Added phrase support #135

sumitborar · 2013-11-10T15:10:45Z

No description provided.

RadixSeven · 2013-11-10T18:56:17Z

I was puzzled by a number of your changes. On several lines, you undo improvements contributed by Radim and by myself. After thinking about it, I am not sure it was intentional. Maybe there was a problem in how you merged?

sumitborar · 2013-11-10T19:14:56Z

That was unintentional . Looks like there was a problem with merge. I will remerge and submit the changes again .

piskvorky · 2013-11-10T22:33:17Z

gensim/models/word2vec.py

+
+                last_word = word
+                last_word_count = word_count
+            new_sentences.append( new_sentence )    


this is not going to work -- you are creating the entire corpus as a list in memory! that wouldn't scale very well :)

the bigram sentences must be coming out as a stream (one sentence at a time).

sumitborar · 2013-11-11T03:29:04Z

I can use temporary files to store the sentences and then reload them. I was thinking of doing this , but it would be slower.

As for the second case, I am not sure what's a good solution ?. We could do the pruning but as you pointed out its a hack .

sumitborar · 2013-11-11T07:31:01Z

For word combinations, we can do a two pass approach. In first pass we collect all the unigrams and their frequencies and then only add combinations of words which are above the threshold. This would reduce the size of the dictionary.

piskvorky · 2013-11-11T10:38:14Z

My idea was to stream the sentences from an iterator object, like I described in issue #130. Is there a reason this wouldn't work?

Basically, separate the phrase building as corpus preprocessing, rather than part of word2vec training.

About performance: unless something is super slow, the performance is not the primary objective.
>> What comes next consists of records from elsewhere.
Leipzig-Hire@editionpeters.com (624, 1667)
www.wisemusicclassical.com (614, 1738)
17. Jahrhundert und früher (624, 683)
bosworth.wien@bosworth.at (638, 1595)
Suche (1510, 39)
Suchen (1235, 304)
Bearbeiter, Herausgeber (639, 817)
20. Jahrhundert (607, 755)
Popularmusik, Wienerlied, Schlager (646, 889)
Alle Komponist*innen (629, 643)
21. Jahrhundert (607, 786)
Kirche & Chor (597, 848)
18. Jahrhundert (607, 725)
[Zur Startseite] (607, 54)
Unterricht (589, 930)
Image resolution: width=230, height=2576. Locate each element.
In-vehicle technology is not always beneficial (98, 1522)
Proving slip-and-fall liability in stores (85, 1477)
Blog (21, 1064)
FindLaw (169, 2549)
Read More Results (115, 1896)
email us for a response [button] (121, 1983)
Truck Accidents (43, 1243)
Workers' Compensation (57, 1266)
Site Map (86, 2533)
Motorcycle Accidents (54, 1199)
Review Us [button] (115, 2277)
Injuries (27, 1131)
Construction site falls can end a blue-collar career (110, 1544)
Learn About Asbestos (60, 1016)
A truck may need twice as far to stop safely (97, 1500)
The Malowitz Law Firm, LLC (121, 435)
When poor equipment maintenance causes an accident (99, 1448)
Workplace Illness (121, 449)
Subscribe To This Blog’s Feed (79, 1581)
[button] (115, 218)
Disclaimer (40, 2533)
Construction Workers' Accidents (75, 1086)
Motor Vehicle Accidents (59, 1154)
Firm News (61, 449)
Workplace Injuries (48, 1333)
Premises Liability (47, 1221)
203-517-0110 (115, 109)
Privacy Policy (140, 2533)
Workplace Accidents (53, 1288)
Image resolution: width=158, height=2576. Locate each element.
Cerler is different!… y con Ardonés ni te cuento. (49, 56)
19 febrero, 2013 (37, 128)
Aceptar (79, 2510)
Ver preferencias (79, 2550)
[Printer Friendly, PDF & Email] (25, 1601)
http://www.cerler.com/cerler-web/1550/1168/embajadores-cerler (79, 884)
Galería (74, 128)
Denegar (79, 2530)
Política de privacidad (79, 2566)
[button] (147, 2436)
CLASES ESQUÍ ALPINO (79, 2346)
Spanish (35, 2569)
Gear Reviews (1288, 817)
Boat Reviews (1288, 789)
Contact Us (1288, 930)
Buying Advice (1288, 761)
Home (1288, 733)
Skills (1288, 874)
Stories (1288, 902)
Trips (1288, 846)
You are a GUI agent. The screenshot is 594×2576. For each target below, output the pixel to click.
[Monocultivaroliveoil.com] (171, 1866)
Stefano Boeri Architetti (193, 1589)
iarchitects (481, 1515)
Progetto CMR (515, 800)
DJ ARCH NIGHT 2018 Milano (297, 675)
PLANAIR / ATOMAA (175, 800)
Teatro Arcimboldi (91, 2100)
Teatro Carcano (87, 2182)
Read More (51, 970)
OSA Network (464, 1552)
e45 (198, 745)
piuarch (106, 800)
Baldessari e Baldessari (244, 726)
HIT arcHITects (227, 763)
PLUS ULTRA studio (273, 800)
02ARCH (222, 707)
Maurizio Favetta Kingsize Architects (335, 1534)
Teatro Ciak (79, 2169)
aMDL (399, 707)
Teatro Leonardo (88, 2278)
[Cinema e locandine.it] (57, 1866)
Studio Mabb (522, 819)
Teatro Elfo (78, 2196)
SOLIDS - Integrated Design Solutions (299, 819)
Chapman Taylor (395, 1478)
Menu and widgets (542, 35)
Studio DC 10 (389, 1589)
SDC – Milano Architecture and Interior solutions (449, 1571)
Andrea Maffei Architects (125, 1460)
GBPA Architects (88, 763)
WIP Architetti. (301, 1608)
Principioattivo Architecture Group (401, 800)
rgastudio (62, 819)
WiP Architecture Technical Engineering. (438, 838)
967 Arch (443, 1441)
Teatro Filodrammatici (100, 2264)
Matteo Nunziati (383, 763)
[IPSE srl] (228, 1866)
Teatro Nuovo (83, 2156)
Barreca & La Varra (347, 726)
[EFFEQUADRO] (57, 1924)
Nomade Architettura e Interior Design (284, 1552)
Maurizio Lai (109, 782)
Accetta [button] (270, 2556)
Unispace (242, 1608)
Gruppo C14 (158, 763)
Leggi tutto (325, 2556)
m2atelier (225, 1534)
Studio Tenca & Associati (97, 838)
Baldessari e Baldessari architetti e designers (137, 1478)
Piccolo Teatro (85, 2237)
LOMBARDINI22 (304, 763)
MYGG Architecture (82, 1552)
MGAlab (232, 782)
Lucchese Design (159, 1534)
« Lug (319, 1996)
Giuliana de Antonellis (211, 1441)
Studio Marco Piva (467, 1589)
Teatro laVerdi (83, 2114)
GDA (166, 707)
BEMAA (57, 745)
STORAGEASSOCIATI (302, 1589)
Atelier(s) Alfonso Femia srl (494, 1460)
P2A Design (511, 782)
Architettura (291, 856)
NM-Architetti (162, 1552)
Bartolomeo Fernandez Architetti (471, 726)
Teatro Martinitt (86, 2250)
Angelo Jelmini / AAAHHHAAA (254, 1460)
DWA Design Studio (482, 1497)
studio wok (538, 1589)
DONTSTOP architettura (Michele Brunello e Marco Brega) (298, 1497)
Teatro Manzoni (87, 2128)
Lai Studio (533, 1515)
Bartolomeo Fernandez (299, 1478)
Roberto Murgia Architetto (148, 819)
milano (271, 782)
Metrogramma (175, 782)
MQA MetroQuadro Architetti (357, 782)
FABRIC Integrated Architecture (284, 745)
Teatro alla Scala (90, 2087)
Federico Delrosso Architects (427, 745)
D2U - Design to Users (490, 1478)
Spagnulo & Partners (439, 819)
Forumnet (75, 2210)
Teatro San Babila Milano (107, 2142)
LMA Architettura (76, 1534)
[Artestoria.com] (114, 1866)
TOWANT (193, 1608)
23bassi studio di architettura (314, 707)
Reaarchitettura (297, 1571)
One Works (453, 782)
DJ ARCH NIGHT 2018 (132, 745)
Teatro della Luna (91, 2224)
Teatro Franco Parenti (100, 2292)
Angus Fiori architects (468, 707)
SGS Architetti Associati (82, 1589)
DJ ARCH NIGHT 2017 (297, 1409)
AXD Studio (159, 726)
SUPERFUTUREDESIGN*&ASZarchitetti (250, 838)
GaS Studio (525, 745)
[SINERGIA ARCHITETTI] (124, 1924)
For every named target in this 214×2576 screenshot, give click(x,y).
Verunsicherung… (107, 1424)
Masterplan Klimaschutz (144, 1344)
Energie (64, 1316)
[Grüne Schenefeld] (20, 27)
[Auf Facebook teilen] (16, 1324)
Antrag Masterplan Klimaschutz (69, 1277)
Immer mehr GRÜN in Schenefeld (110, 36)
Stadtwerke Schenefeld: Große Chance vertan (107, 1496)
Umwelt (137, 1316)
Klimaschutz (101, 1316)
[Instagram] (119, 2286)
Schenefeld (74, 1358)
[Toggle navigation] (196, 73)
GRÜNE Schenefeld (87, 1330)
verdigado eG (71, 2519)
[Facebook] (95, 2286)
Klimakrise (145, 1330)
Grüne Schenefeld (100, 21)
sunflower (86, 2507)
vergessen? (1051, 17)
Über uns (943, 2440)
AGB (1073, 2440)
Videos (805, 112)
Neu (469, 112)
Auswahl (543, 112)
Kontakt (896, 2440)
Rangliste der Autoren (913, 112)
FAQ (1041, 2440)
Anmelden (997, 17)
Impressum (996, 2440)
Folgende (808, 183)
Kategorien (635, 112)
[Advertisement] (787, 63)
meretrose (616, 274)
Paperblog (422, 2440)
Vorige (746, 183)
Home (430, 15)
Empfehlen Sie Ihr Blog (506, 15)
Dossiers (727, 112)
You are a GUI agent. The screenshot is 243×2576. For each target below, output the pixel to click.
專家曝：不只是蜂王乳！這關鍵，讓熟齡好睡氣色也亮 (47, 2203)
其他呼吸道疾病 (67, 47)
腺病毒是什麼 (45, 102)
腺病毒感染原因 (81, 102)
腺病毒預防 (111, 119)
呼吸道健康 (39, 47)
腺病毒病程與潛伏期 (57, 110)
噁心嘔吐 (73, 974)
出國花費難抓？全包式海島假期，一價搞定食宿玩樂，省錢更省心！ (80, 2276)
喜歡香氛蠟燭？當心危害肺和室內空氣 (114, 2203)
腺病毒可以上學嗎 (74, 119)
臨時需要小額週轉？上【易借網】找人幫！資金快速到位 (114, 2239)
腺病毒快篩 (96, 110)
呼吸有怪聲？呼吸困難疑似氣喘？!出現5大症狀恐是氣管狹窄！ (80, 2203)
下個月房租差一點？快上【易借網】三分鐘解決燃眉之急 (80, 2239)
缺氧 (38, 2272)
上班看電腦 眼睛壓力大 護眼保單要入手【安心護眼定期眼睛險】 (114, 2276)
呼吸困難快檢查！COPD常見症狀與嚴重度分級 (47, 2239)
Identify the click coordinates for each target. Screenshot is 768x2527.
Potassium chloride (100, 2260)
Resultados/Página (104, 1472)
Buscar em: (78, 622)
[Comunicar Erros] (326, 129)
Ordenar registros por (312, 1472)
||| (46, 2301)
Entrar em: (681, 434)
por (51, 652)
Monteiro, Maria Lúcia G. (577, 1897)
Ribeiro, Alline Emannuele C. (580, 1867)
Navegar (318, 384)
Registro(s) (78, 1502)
The primary objective is that it's easy to use and works over large corpora. If the user wants the fastest input possible, he can serialize the sentences to disk in LineSentence format and avoid any online transformations/processing.

RadixSeven · 2013-11-11T16:50:34Z

Streaming the sentences and outputting the combined words as you read each sentence won't work because you don't know the bigram frequencies until you've read the whole corpus (imagine that "New York" only occurs twice - once at the beginning and once at the end). You need at least two passes, one to count the unigrams and bigrams and one to keep the better-than-unigram bigrams.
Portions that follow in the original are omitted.